→ **TRAVAIL DEMANDÉ**
1/ Répondez aux questions suivantes sur le récit de la projection de la série :
(a) Dans quelle salle la projection a-t-elle lieu ?
(b) Quelle autre série le créateur de ce nouveau show a-t-il réalisée ?
(c) Quel personnage Lily-Rose Depp incarne-t-elle ?
2/ Reprenez le récit de la projection de la série cannoise à la suite de sa dernière phrase.

Chier, merde, je n’aime pas l’idée de regarder deux épisodes de séries dans une salle de cinéma, parce que si j’aime je serais frustré, et si j’aime pas c’est une perte de temps. Mais bon, maintenant que j’y suis (en salle Varda en plus, cœur cœur sur elle, mais je crois que je l’ai déjà dit…)
Je regarde rapidos Twitter, y vois que toutes les stars de la série qui ont monté les marches la veille sont en trending topics, que le monde entier du chobizness y était, que tout le monde ne parle que de la série sans l’avoir vue, que je suis vraiment prêt à voir le truc QUI CRÉE L’ÉVÉNEMENT, un putain de privilégié au-dessus de la plèbe. Traversé de ce frisson cannois du « oh la la quand je vais raconter ça aux copains », je me mets à y croire : si ça se trouve, ça va être comme Les Soprano (non) et je pourrais un jour dire à mes petits-enfant : « vous savez, j’ai été parmi les premiers à la voir, cette série qui a changé le cours du monde. »
Je continue de me renseigner, et vois que c’est un nouveau show du mec qui a fait Euphoria, la série que j’ai le moins comprise de l’univers à peu près. Bref, je devine que je suis environ le mec le moins intéressé au monde (le seul ?) par ce qui va se jouer sous mes yeux, dans la même salle que des fanzouzes et des futurs détracteurs déjà la bave aux lèvres.
Les lumières s’éteignent et c’est assez inconfortable, quoique grisant.
Lily-Rose Depp presque nue tout le temps
Lily-Rose Depp en gros plan répond à des injonctions d’un photographe : « sois triste, sois charmeuse, sois heureuse » etc., et modèle son visage pour satisfaire les commandes au rythme des flashs. La salle rit, mais je ne comprends pas trop pourquoi.
À peu près la tête de JB quand il a réalisé que ce n’était pas un film
Dézoom, elle est à moitié à oilpé (elle restera à moitié à oilpé pendant les deux épisodes). Elle incarne ici une pop-star qui sort d’un épisode de dépression nerveuse à la suite du décès de sa mère, et qui s’apprête à sortir un nouveau titre, lorsqu’elle se retrouve victime de revenge porn, la photo de son visage couvert de sperme circulant partout sur le web.
Son staff panique, elle pas tant que ça. Parallèlement, affaiblie par les épisodes qu’elle vient de traverser, elle va faire la rencontre d’un mec chelou (The Weeknd/Abel Tesfaye), sorte de gourou libidineux à tendance mafieuse, qui va tenter de la prendre sous son aile.
Le tout est ultra-cru. Je me surprends à me dire des trucs en mode « ah ben de mon temps », en pensant aux gamins que j’ai croisés la veille attendant impatiemment d’avoir une vue sur le tapis rouge : QU’EST CE QUE ÇA VA DONNER DANS DIX ANS QUAND ILS SERONT ADULTES, JE VOUS LE DEMANDE. Car à l’écran, ce petit monde passe pas mal de temps à s’adonner à la bagatelle, dans des scènes porno-chic à tendance SM assez ridicules et problématiques façon Fifty shades of Grey, entrecoupées du récit pas franchement inintéressant, mais pas non plus dingo. Toujours est-il que je suis un peu happé quand même, mais que je ne me l’explique pas : la magie des séries, on dira.

→ **DONNÉES BRUTES**

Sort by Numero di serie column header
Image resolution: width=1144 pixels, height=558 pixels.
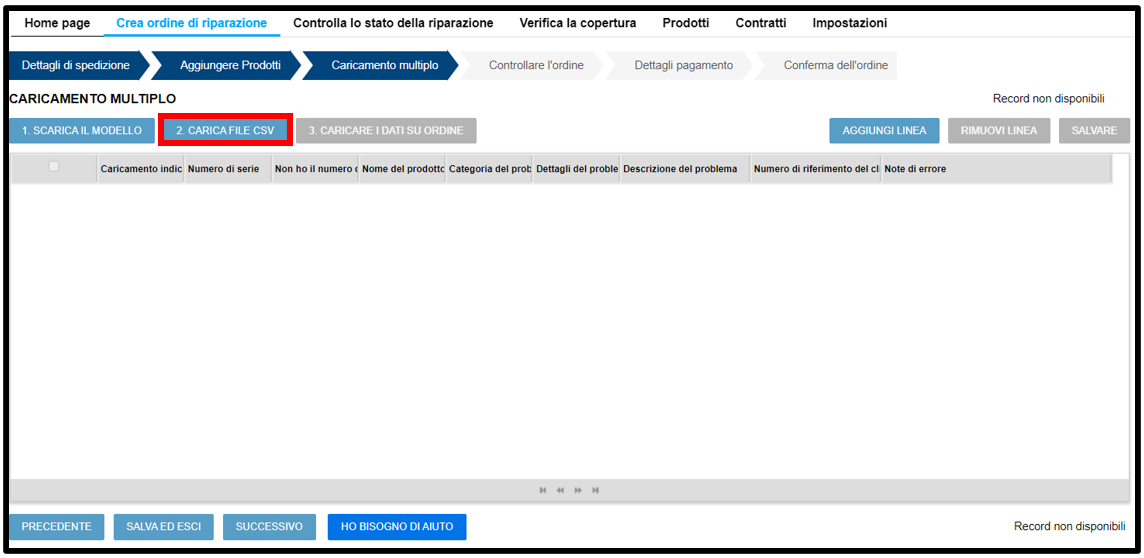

→ **RÉPONSES PAR CONSIGNE**
1/
(a) La projection a lieu dans la salle Varda.
(b) Il a réalisé Euphoria.
(c) Elle incarne une pop-star qui sort d'une dépression nerveuse consécutive au décès de sa mère et qui s'apprête à sortir un nouveau titre.

2/
« Une femme qui souffre de troubles mentaux c’est sexy »
Je ne sais trop sur quel pied danser lorsqu’une productrice lance à un autre personnage que « une femme qui souffre de troubles mentaux c’est sexy« , et autres horreurs. La salle rit, soupire, certains sortent. Les curseurs sont partout poussés au max, la mise en scène est tellement léchée, les personnages bien habillés et prétendument charismatiques qu’on croirait feuilleter un magazine de mode sur papier glacé à 14,90 euros alors que y a que des pubs pour des fringues dedans. Tout ce petit monde est si désincarné, me semble tellement lointain et ne pas exister pour de vrai ailleurs que sur Instagram, que je n’arrive pas à savoir si tout ça est bien sérieux ou non (on me dira après la séance que si.)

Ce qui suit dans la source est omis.